The Harley (or Oxford–Bolingbroke) ministry was the British government that existed between 1710 and 1714 in the reign of Queen Anne. It was headed by Robert Harley (from 1711, Earl of Oxford) and composed largely of Tories. Harley was a former Whig who had changed sides, bringing down the seemingly powerful Whig Junto and their moderate Tory ally Lord Godolphin. It came during the Rage of Party when divisions between the two factions were at their height, and a "paper war" broke out between their supporters. Amongst those writers supportive of Harley's government were Jonathon Swift, Daniel Defoe, Delarivier Manley, John Arbuthnot and Alexander Pope who clashed with members of the rival Kit-Kat Club.

Peace treaty

The ministry vigorously pushed for a peace to end the War of the Spanish Succession, leading to the Treaty of Utrecht. Foreign affairs were largely conducted by Viscount Bolingbroke. They were fiercely pressed by the Whig opposition, who used the rallying cry of No Peace Without Spain. In order to secure his peace treaty through the hostile Whig-dominated House of Lords, Harley created twelve new peerages known as Harley's Dozen in a single day to tip the balance. The ministry successfully prosecuted Robert Walpole over charges of profiteering and had him imprisoned in the Tower of London for a period.

In December 1711 the government controversially dismissed Lord Marlborough, a notional Tory but long supported by the Whigs, as Captain General and replaced him with the staunchly Tory Irish general the Duke of Ormonde. Ormonde took the field as commander of the British forces in Flanders in 1712, but received "restraining orders" from Harley forbidding him from committing troops to fight the French. Ormonde marched his troops away from the Allies, now commanded by Eugene of Savoy, who suffered a major defeat at the Battle of Denain without the assistance of the British. Marlborough was also dismissed from his post in the cabinet Master General of the Ordnance, a position that was handed to the Scottish Tory Duke of Hamilton. Hamilton was also appointed as the first British Ambassador to France following the war, but before he left for France he was killed in a notorious duel in Hyde Park with the Whig politician Lord Mohun.
○ ○ ○
• PROBLEM DESCRIPTION:
Duplicate the passage of the Harley ministry text starting with "The ministry vigorously" and going on through "for a period.".

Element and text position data
○ ○ ○
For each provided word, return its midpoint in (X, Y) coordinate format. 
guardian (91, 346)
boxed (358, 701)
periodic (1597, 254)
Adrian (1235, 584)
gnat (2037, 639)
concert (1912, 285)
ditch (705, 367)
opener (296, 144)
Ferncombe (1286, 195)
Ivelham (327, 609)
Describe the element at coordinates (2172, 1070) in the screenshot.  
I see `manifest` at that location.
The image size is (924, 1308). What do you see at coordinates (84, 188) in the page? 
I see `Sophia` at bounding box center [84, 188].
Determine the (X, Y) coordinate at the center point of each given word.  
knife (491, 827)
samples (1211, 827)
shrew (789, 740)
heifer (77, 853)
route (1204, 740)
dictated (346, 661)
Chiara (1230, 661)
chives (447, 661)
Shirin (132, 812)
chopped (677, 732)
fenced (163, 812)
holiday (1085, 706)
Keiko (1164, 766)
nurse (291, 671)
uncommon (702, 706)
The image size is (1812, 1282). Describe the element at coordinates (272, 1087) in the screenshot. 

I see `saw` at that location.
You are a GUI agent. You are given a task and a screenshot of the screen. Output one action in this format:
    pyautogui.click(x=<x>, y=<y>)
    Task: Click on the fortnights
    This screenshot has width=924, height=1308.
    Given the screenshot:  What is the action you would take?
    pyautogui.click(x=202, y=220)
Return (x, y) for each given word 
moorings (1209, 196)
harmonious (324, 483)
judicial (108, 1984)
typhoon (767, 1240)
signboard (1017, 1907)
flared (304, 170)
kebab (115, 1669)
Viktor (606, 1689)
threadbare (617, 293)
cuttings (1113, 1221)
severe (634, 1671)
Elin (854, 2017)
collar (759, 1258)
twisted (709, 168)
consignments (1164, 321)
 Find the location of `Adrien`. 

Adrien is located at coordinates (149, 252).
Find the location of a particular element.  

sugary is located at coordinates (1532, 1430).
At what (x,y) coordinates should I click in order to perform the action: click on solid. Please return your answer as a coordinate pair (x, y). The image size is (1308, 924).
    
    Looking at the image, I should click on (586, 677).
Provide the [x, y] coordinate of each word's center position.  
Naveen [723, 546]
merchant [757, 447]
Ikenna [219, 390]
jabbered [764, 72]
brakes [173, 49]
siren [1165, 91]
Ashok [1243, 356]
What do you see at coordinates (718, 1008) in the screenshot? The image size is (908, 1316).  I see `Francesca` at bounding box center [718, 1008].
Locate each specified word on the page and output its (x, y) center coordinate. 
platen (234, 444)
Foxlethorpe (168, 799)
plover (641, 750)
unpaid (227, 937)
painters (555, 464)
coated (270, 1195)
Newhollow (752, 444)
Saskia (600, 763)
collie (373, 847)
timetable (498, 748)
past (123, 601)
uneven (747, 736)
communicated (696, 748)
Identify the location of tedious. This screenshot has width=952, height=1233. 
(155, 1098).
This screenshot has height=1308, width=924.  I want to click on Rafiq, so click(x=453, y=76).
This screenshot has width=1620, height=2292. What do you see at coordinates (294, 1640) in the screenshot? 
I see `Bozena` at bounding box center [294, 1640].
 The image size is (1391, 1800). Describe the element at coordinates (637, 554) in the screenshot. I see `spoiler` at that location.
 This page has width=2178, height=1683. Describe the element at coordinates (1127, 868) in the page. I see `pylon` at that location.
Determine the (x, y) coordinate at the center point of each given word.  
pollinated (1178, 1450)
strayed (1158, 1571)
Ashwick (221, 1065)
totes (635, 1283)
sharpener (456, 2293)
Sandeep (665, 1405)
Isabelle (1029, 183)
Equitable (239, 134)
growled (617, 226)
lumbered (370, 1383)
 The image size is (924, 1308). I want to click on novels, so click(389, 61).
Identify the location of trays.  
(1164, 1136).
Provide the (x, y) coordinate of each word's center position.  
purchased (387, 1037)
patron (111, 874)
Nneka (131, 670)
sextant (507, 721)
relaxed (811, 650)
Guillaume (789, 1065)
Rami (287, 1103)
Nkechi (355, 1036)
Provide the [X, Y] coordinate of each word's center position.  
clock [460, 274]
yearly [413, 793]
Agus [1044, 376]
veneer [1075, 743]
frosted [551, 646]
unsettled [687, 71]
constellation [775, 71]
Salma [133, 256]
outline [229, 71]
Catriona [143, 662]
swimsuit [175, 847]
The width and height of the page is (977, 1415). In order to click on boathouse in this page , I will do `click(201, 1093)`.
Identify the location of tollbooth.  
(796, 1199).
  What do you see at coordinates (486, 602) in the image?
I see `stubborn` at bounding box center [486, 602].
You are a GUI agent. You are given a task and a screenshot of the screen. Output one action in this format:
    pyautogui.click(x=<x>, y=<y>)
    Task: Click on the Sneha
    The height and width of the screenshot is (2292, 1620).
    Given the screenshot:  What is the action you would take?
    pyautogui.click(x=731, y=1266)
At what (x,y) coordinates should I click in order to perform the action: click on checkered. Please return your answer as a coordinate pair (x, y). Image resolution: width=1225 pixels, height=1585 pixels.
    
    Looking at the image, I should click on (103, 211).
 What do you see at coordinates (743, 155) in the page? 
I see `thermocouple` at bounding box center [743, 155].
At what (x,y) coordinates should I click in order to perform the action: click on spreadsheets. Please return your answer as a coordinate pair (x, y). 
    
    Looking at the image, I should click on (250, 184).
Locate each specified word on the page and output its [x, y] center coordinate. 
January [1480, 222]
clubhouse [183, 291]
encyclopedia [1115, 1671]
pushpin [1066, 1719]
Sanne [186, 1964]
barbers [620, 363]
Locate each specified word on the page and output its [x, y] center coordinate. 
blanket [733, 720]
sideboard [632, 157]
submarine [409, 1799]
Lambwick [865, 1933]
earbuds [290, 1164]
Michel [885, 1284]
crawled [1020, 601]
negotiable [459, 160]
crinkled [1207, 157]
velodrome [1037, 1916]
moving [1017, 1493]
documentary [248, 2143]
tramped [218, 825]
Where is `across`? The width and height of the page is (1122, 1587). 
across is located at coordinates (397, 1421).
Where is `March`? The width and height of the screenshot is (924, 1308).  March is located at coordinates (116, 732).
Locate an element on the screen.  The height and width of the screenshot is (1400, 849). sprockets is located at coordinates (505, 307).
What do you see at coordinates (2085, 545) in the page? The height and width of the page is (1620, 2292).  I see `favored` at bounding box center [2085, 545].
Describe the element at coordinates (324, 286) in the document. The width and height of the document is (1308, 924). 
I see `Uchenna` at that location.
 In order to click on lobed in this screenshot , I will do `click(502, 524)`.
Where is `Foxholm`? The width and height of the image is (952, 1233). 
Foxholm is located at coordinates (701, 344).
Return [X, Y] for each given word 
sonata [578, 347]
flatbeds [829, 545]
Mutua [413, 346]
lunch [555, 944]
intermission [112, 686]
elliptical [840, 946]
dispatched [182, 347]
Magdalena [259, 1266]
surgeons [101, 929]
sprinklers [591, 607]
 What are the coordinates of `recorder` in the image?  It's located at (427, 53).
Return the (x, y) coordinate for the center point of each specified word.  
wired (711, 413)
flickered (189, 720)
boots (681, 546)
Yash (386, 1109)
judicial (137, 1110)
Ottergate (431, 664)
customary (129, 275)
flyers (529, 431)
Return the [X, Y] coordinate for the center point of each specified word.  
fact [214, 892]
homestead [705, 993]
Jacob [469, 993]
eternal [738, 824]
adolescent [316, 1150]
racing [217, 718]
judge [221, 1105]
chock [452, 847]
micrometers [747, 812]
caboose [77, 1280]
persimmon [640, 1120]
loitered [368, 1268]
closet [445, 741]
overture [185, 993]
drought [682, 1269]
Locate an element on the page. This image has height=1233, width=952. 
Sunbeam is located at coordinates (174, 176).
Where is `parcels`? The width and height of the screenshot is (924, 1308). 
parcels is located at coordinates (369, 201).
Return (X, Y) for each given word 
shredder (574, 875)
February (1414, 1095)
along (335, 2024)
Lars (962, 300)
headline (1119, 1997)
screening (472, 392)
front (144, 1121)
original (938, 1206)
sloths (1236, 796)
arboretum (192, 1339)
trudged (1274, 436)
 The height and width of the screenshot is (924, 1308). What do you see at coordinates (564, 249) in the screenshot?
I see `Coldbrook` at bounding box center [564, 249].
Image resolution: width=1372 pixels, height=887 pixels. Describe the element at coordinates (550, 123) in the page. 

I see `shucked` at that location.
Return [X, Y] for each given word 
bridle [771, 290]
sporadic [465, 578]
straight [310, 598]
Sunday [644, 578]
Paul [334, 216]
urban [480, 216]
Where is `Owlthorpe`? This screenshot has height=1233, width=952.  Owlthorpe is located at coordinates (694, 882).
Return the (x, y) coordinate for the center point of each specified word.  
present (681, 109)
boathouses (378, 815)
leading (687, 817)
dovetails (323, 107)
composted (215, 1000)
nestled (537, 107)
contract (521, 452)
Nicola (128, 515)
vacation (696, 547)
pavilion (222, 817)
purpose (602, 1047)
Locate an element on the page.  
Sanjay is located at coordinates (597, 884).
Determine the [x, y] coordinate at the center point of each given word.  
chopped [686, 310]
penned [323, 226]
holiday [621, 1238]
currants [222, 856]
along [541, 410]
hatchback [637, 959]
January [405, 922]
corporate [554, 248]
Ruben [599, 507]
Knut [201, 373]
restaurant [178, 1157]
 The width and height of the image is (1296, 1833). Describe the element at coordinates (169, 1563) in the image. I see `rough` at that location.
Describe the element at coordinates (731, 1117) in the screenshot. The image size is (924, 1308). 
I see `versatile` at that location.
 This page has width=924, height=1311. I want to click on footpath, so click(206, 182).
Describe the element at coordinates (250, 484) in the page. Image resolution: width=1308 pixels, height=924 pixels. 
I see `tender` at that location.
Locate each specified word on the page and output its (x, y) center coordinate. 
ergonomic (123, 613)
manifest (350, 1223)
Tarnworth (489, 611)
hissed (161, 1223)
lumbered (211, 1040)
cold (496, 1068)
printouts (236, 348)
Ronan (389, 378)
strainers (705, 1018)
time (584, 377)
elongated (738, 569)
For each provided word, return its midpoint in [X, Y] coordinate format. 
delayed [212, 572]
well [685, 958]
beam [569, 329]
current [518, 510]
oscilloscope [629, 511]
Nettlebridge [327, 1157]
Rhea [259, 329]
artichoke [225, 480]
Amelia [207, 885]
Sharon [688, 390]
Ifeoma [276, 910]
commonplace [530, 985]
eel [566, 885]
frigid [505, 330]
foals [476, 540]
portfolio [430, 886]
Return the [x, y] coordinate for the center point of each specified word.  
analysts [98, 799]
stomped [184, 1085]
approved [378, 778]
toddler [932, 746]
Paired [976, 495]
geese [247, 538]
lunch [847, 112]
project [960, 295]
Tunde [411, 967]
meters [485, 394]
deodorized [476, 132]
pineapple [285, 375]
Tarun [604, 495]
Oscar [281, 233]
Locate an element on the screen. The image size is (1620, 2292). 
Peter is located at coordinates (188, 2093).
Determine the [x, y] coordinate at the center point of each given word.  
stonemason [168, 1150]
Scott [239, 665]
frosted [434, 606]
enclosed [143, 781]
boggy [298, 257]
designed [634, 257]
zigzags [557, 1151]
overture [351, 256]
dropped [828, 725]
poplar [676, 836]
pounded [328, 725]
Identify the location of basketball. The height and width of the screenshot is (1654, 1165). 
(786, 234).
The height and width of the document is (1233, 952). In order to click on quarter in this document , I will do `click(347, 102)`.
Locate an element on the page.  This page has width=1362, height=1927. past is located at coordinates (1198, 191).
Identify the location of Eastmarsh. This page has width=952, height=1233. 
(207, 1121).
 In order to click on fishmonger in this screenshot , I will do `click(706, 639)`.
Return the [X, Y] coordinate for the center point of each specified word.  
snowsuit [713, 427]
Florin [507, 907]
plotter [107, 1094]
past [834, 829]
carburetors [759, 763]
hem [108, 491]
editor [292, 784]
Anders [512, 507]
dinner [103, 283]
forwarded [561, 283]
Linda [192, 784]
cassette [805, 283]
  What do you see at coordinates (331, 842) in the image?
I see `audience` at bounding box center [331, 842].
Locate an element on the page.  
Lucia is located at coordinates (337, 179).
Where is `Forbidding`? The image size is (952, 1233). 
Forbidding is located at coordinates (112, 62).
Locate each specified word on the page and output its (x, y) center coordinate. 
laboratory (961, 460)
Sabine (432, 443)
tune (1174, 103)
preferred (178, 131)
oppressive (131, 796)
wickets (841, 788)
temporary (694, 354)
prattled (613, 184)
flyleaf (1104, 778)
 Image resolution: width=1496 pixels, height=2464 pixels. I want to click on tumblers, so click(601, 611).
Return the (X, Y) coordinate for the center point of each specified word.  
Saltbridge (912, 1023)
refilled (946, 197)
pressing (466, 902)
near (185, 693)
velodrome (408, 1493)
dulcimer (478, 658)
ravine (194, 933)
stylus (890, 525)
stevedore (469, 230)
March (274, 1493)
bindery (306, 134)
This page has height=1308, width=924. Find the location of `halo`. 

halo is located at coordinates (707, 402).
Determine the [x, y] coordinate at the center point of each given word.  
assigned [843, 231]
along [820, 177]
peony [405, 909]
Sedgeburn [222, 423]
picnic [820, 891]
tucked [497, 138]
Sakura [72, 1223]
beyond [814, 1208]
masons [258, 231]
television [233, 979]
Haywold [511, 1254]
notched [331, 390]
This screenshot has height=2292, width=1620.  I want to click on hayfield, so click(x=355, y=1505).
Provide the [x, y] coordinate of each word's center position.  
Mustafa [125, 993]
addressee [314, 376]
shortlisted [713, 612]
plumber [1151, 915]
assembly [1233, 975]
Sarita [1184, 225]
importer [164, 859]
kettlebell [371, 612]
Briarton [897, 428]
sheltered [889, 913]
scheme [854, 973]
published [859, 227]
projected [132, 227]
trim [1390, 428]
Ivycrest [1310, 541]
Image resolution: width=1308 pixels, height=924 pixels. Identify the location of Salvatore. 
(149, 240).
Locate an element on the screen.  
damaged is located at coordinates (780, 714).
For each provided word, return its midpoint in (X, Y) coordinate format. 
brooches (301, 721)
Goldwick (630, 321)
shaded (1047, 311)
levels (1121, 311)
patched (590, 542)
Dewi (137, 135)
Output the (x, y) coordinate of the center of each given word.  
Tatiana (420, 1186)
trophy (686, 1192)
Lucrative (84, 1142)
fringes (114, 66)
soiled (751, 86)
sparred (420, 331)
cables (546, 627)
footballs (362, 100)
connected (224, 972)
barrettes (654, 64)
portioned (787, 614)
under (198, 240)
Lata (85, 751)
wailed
○ ○ ○
• TASK SOLUTION:
The ministry vigorously pushed for a peace to end the War of the Spanish Succession, leading to the Treaty of Utrecht. Foreign affairs were largely conducted by Viscount Bolingbroke. They were fiercely pressed by the Whig opposition, who used the rallying cry of No Peace Without Spain. In order to secure his peace treaty through the hostile Whig-dominated House of Lords, Harley created twelve new peerages known as Harley's Dozen in a single day to tip the balance. The ministry successfully prosecuted Robert Walpole over charges of profiteering and had him imprisoned in the Tower of London for a period.